>> This is logic that says that SQL Injection is fine, so long as the HTTP request bearing it elicits a 200 response.
For my tastes, this is actually a reasonable configuration of things.
Nobody is forcing you to use HTTP. If you decide to, and you provide access to your database via HTTP, and you allow me to submit a payload which makes changes you don't like, you are welcome to stop me and issue a 403. It's your database, after all.
Nobody is forcing you to use a door. If you decide to, and you provide access to your home via door, and you allow me to open the door and do things you don't like, you are welcome to stop me by locking the door. It's your house, after all.
You cannot say that issuing a 403 instead of a 200 is OK but turn around and say unpermitted access (what should give a 403) is okay so long as you are given a 200 in response, even if by accident.
If door is locked > return 403 else return 200
The only difference is that the 403 and 200 are implicit with the door being locked or not, rather than an explicit response from door since door is incapable of giving a response (unlike server). Although both server and door are handled by a human.
The shared point of failure is how the human configured the server//door to return a 403/200//unlocked/locked status to individuals other than itself.
Forgetting to lock your door, failing to set -NOACCESS for ${Robber}, is exactly like forgetting to disable the -READ flag for ${User}. Therefore, the configuration is not reasonable.
It's the entire metaphor that's broken, so the fact that you can vaguely map "locked" to a properly functioning auth system and "unlocked" to an unintentional 200 response is irrelevant.
My neighborhood is not the internet. There is no written, unambigous protocol which my door implements in order to accept or reject guests. In fact, my door isn't programmed to issue responses of any kind; a human or even an answering system might do that, and yes, they might plausibly grant access.

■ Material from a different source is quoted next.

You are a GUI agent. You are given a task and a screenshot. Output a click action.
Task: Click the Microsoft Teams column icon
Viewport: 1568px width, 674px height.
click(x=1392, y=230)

More important is the reverse: the internet is not your neighborhood, and mapping the laws (both legal and social) on a 1-to-1 basis in an effort to recreate the norms of your neighborhood on a worldwide telecommunications system is really inane. I can't for a second make sense of it, much less what lessons it provides us for the proper legal and moral framework to accompany HTTP.
You can't possible think that sending an HTTP packet to an HTTP server is morally tantamount to walking into a stranger's house?!